L’avenir des énergies carbonées ne sera pas uniquement tributaire de leurs prix sur le marché mondial. « Il y a eu des progrès technologiques extraordinaires », rappelle cet expert en énergie. « Les producteurs (de schiste, NDLR) se sont organisés malgré leurs endettement. Ils ont commencé à forer pas cher, à produire pas cher, à faire des économies », souligne-t-il ajoutant qu’actuellement, à 40 dollars le baril de brut, 50% des hydrocarbures américains non conventionnels sont commercialisés et rentables pour leurs producteurs.
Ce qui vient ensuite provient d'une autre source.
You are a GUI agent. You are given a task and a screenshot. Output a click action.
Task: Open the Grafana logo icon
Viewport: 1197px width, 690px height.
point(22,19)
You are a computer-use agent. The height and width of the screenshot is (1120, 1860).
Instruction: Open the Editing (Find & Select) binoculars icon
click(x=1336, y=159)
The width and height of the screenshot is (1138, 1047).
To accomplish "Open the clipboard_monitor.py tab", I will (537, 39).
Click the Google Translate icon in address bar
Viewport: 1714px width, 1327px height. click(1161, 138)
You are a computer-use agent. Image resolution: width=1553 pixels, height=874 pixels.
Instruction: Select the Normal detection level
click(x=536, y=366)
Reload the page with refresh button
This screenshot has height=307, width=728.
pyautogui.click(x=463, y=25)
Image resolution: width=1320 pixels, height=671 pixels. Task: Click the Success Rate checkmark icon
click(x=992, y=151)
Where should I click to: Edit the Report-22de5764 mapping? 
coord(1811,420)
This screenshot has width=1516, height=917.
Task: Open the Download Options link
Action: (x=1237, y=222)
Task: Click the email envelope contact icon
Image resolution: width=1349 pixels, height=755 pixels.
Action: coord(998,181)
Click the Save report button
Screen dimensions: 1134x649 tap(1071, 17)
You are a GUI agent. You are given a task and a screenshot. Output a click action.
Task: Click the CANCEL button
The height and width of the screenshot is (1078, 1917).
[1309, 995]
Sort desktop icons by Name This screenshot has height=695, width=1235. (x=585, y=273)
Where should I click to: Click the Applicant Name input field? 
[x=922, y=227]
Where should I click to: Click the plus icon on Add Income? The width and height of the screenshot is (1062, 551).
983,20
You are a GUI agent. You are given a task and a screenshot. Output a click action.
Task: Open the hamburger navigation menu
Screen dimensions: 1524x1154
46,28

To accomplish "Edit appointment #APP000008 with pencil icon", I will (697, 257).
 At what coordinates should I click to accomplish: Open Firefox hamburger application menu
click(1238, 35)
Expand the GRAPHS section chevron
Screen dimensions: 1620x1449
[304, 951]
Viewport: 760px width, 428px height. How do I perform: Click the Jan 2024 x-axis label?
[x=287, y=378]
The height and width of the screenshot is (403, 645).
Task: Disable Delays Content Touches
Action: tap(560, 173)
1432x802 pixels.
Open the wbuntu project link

Abdelmadjid Attar estime qu’un prix du baril inférieur à 60 dollars est de nature à empêcher le pétrole et le gaz de schiste de submerger le marché mondial. C’est ce qui expliquerait la stratégie saoudienne de maintien d’un rythme de production élevé. Au-delà de 65 dollars le baril, au minimum « 70% de la production de schiste des USA reprendra », soutient-il. Selon lui, cette reprise de production n’engendrerait, toutefois, pas de bénéfices pour les producteurs mais elle leur permettrait de rembourser leurs dettes. « Aujourd’hui 40% des puits non conventionnels continuent à produire aux USA », rappelle-t-il encore.